Biblioteka




 
POWRÓT DO DOMU


     Marzysz o nim jak o porcie spokoju, jak o przystani bezpiecznej. Czekasz na ten upragniony ruch: aby wejść do wnętrza swojego mieszkania, zamknąć za sobą drzwi i odciąć się od hałasu, gwaru, niepokoju, spraw, kłopotów, problemów. Żeby przynajmniej na moment się zdrzemnąć: przyłożyć głowę do poduszki. A potem, przy wspólnym stole, opowiadać o tym wszystkim, co cię spotkało ważnego, z kim się widziałeś, co odkryłeś, zrozumiałeś, jakie masz nowe pomysły i plany. Najpierw jednak chciałeś choć na moment odpocząć, wydyszeć swoje zmęczenie, wrócić do przytomności. Ale rzadko to ci się zdarza. Wraz z otwarciem drzwi mieszkania zwala się na ciebie cała lawina spraw, kłopotów, zagadnień, rachunków, wezwań, przesyłek. Znów ktoś był, coś chciał, prosił, żeby powiedzieć, zawiadomić, dać znać. Okazuje się, że jest coś interesującego, pilnego, nagłego, niecierpiącego zwłoki, ważnego, od czego bardzo wiele w przyszłości zależy, czego nie można pominąć, przeoczyć, nie dopatrzyć, zaniedbać. Dowiadujesz się, że trzeba coś przynieść, odnieść, załatwić, odpowiedzieć, odmówić, kupić, oddać do prania, do czyszczenia, umówić się, odwołać spotkanie, zamienić termin, bo już na tę samą godzinę są dwie sprawy, trzy, a czasem jeszcze więcej. Widzisz, że znów się coś urwało, zepsuło, ukręciło, rozbiło, rozlało, czegoś zabrakło, czegoś nie można kupić, coś zostało fałszywie zakupione i należy wymienić. Ogromna masa detali oplątuje cię, czepia się, domaga się natychmiastowego załatwienia, jakby one były istotną treścią twojego życia. Są nieustępliwe, pochłaniają cię, absorbują cię, męczą; są natrętne, agresywne, nieprzyjazne, nie masz możliwości, żeby się od nich uwolnić. Gotowe są zagarnąć ci wszystkie wolne godziny, cały twój czas, twoje myśli, całą twoją energię. Uzurpują sobie prawo do zajęcia centralnego miejsca w twoim życiu. Traktuj je z wyrozumiałą pobłażliwością: z nich też składa się każde życie. Ale są detalami i tak je ustawiaj. Nie mogą ci założyć twojego horyzontu myślowego ani uczuciowego. Nie daj, by się usamodzielniły i stały się celem dla siebie.
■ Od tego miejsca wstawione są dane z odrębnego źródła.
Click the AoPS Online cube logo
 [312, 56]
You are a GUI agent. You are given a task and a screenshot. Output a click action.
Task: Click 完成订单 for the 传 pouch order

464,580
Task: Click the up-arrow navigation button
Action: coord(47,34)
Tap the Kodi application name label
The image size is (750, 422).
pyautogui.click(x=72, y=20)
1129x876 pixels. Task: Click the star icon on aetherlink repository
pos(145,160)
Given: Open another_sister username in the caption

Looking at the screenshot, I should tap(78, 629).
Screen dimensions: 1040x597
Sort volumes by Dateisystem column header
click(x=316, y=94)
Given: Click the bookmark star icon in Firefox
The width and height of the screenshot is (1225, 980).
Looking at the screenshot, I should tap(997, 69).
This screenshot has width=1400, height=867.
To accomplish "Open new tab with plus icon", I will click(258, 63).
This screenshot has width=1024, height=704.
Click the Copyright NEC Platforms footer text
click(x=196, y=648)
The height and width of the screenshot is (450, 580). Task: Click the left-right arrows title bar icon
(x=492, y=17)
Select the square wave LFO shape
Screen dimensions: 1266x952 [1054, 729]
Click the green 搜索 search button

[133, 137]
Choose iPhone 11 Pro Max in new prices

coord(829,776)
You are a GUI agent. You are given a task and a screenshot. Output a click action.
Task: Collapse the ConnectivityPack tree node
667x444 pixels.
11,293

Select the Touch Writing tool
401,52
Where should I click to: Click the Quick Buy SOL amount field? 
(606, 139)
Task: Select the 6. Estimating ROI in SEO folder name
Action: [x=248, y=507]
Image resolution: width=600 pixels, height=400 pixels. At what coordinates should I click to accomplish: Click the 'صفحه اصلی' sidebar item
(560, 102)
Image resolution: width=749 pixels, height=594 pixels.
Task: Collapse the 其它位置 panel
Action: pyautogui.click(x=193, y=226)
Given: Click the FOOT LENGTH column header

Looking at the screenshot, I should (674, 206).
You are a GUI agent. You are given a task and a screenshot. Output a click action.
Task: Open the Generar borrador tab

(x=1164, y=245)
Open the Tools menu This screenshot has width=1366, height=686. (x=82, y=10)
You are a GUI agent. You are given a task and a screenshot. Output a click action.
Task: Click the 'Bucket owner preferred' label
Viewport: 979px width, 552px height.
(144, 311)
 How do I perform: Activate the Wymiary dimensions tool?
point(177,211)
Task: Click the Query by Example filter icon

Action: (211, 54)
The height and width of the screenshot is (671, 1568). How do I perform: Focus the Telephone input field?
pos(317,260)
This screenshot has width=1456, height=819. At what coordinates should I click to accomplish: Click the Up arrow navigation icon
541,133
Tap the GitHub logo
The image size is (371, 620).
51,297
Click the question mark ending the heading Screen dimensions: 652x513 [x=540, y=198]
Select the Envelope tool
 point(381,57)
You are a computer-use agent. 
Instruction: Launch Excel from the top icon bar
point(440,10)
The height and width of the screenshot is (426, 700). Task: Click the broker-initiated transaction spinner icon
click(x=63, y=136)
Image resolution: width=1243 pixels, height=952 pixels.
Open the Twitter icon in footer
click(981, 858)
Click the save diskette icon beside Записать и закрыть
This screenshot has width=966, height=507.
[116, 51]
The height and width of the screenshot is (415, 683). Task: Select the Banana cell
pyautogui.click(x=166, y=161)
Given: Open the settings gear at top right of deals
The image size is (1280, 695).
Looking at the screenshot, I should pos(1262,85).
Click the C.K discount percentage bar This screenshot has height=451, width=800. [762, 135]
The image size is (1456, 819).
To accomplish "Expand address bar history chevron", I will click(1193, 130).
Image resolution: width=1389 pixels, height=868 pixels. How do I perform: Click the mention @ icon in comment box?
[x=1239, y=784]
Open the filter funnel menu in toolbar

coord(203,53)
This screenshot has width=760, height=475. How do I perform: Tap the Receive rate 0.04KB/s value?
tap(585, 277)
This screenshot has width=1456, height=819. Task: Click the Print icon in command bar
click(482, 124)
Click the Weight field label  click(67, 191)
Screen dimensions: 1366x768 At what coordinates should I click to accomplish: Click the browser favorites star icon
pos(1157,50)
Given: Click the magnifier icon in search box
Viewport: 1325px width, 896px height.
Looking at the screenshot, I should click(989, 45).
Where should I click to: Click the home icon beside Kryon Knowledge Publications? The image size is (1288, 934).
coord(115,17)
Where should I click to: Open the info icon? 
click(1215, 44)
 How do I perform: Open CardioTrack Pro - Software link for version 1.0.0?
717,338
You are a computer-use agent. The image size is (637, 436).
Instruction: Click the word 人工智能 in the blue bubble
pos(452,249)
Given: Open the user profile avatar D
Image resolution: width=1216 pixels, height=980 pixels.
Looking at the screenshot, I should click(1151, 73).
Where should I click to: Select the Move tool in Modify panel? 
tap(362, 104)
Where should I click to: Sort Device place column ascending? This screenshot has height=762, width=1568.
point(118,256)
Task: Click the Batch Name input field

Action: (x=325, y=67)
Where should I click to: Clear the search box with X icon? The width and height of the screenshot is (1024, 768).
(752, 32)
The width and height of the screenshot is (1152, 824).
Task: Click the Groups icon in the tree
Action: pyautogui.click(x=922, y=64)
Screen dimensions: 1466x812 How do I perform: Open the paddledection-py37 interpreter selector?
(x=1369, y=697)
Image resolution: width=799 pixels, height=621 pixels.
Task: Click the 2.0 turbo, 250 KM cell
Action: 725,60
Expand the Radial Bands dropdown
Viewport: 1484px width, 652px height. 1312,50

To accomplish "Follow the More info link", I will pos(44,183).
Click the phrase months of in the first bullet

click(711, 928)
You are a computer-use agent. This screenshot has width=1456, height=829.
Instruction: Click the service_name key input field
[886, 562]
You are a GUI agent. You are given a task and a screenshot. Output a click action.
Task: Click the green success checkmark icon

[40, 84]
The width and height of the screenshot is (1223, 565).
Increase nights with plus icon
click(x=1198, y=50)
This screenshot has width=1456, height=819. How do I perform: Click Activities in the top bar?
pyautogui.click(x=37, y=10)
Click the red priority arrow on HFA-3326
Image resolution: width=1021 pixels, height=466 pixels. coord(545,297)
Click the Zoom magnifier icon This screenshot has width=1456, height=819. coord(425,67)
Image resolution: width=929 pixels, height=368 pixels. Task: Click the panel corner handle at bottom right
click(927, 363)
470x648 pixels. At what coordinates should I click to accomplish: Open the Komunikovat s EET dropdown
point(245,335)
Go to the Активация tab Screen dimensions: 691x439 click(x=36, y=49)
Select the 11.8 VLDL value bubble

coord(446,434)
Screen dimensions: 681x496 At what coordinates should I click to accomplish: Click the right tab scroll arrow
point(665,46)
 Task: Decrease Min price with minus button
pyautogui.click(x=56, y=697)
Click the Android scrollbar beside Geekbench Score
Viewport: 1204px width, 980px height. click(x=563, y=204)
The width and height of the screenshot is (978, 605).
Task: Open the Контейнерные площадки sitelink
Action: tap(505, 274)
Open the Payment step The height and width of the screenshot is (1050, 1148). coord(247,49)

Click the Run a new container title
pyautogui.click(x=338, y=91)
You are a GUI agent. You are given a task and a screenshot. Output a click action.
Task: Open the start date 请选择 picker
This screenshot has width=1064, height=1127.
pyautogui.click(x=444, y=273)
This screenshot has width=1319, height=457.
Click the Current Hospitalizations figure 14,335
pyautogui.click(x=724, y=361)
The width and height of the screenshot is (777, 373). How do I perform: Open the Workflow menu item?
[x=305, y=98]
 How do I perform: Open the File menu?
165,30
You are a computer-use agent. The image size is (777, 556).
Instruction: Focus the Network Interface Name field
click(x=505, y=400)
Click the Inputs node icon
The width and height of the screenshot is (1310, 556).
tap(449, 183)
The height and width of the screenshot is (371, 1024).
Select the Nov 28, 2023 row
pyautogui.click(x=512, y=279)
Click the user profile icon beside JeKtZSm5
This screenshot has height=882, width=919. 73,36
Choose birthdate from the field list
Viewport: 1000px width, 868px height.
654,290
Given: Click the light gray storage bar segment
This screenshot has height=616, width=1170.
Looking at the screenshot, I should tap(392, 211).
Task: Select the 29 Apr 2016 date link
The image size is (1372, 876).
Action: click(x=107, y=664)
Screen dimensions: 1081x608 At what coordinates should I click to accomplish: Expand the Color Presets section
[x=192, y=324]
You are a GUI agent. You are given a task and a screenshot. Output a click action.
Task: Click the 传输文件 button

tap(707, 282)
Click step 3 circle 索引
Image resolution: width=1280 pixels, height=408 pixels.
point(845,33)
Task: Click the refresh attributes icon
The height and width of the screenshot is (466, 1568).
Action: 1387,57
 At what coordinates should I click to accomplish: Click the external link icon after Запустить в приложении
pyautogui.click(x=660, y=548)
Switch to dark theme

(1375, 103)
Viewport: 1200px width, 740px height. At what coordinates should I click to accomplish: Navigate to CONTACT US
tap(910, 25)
     To wszystko dla nich – najukochańszych – i dla ciebie – dla was. To wszystko, jeżeli nie będzie kształtem twojej miłości ku nim wszystkim, stanie się przekleństwem, katorgą, przeciwko której będziesz się wciąż buntował i wierzgał. Wykonując twoje codzienne czynności albo będziesz rósł w nienawiść i szerzył nienawiść, albo będziesz rósł w miłość i dawał miłość. One powinny się stać kształtem twojej miłości ku twojej najdroższej społeczności, jaką jest twój dom. To oni – najbliżsi ci ludzie na świecie – i ty, siadający do posiłku przy wspólnym stole, potrzebujecie do odżywiania się witamin i białka, węglowodanów i minerałów: owoców, jarzyn, pieczywa, wędlin, czekolady, herbaty, kawy, serów, mleka, ryb, dżemów, soków, przypraw, ryżu, makaronu. To wy wszyscy, mieszkający pod wspólnym dachem, potrzebujecie lamp, pieców, krzeseł, stołów, łóżek, ręczników, mydła, bielizny, naczyń, zastawy stołowej, obrusów i potrzebujecie, żeby to wszystko funkcjonowało, żeby okna były przezroczyste, ściany czyste, podłoga niezaśmiecona, żeby był na czas posiłek, pozmywane naczynia, uprana bielizna.
     Tylko uważaj, żebyś nie uległ przemocy rzeczy i spraw materialnych, żebyś nie dał im sobie wmówić, że są najważniejsze, że one są treścią twojego życia. Uważaj, żebyś nie nabrał przekonania, że wystarczy tylko zapełnić dom jak największą ilością rzeczy najlepszych, najnowocześniejszych, a wszyscy w twoim domu będą szczęśliwi i ty wraz z nimi. Nieprawda. Najbardziej oni potrzebują ciebie, a nie rzeczy. I ty najbardziej ich potrzebujesz. Bo może zdarzyć się paradoksalna sytuacja: w mieszkaniu będzie wszystko: pralki automatyczne, lodówki automatyczne, zmywaki naczyń, odkurzacze, miksery, kolorowe telewizory, stereofoniczne radia i magnetofony, i będzie wszystko poukładane, posprzątane, wyczyszczone, umiecione, ale nikt nie będzie miał ochoty w nim żyć, bo to nie będzie dom, tylko mieszkanie – bo nie będzie w nim miłości. Na to, aby był dom, nie są najpotrzebniejsze rzeczy, ale najpotrzebniejszy jesteś ty i oni, i żebyście dla siebie mieli czas. Nie tylko na rozmowę. Nawet gdybyście ani słowa do siebie nie mówili. Najważniejsza jest wasza obecność, wasze obcowanie.